Текст для чтения:
Нельзя не остановится на правах женщины, как потерпевшей от преступления. Древнерусское законодательство допускает много случаев ответственности за причинение вреда жизни, здоровью, чести, половой и имущественной неприкосновенности женщины, В целом ответственность за преступление совершенное в отношении женщины зависит от ее социального статуса. Особенно это прослеживается в источниках, относящихся к светской юрисдикции.

Княжеские уставы содержат в себе сведения об ответственности за совершения преступления по отношению к различным категориям женщин.

Особенностью Устава князя Ярослава является то, что он посвящался главным образом семейно-брачным отношениям и преступлениям против семьи и нравственности, то есть тем общественно-опасным деяниям, которые наиболее тесно касались интересов женщины. Встречались наказания за эти деяния как бы двойственные и от; князя и от епископа. Почти все наказания, установленные уставом имущественного характера, а смертная казнь устанавливается только в одном случае в ст. 13 Устава, которая определяет ответственность мужа за двоежёнство. Наказание вводилось в размере 40 гривен в пользу епископа. Этой же статьей устанавливалась ответственность и для незаконной жены, она заключалась в монастырь. Смертная казнь по этой статье устанавливалась только в случае, если муж причинял вред здоровью или жизни своей законной жены, например, убивал или калечил ее.

Фрагмент данных:
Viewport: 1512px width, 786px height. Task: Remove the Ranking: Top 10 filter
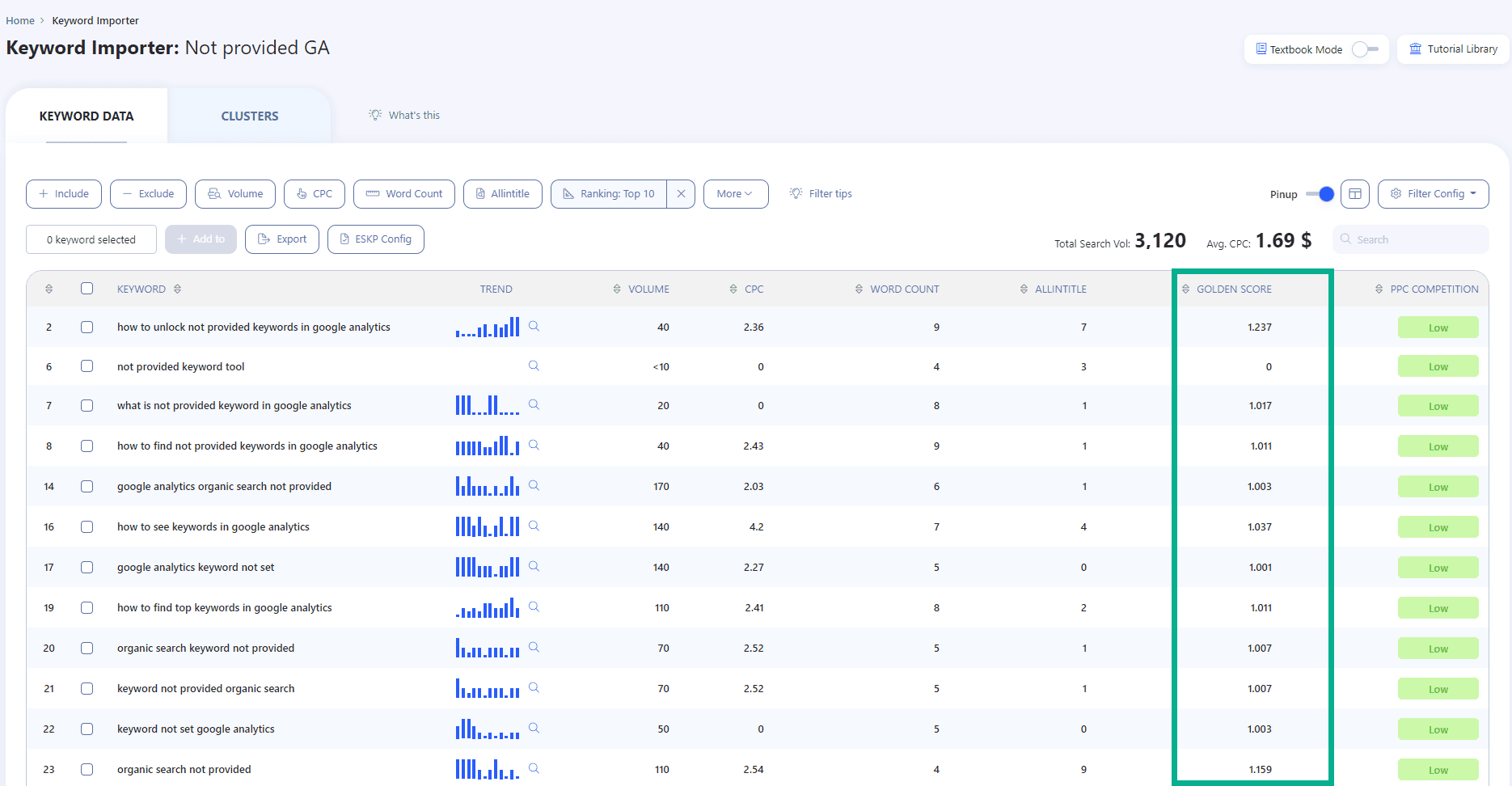pyautogui.click(x=681, y=194)
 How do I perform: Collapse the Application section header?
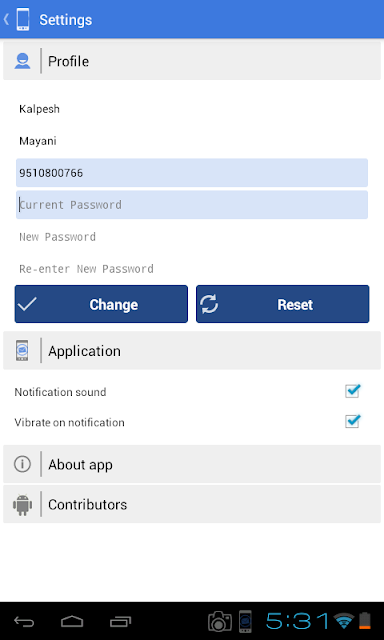point(192,351)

Что нужно сделать:
- A) Согласуются ли с текстом о правах женщины в древнерусском законодательстве следующие утверждения? На каждое ответьте «да» или «нет» и приведите решающие слова текста дословно.
(i) За двоежёнство на мужа налагалось взыскание в 40 гривен в пользу епископа.
(ii) Незаконную жену по той же статье приговаривали к смертной казни.
(iii) Ответственность за преступление против женщины не зависела от её социального статуса.
- B) Какая статья Устава князя Ярослава, согласно тексту о правах женщины в древнерусском законодательстве, определяет ответственность мужа за двоежёнство?
- C) Продолжите текст о правах женщины в древнерусском законодательстве, начав сразу после его последнего предложения.

Ответы:
- A)
(i) Да: «Наказание вводилось в размере 40 гривен в пользу епископа.»
(ii) Нет: «она заключалась в монастырь»
(iii) Нет: «В целом ответственность за преступление совершенное в отношении женщины зависит от ее социального статуса.»

- B) Статья 13 Устава.

- C)
Помимо княжеских уставов в качестве источников регулирующих ответственность за причинение вреда имущественным и личным интересам женщины необходимо рассмотреть Русскую Правду, которая является наиболее важным источником права в этот период, В ней ещё сохраняется институт кровной мести, и в круг мстителей в первоначальной редакции включается сын сестры. Этот архаичный её элемент, восходящий к эпохе материнского рода свидетельствует о том, что и до введения судебной защиты интересов женщины, основанной на писанных законодательных актах, существовала их защита силами своего рода, которая, видимо, обеспечивалась и передачей обязанности мстить по женской линии.

На основании Русской Правды можно судить также о плате за убийство женщин различных сословий. При этом размер выплат зависит в первую очередь от того места в обществе, которое занимала конкретная женщина. Жизнь рабыни по Русской Правде ценилась выше, чем жизнь раба (в первом случае - 6 гривен, во втором - 5 гривен). Это, конечно, объясняется не столько заботой о самой рабыне, сколько обеспечением имущественных интересов собственника рабыни, так как рабыни были не только рабочей силой, но и ее воспроизводительницами.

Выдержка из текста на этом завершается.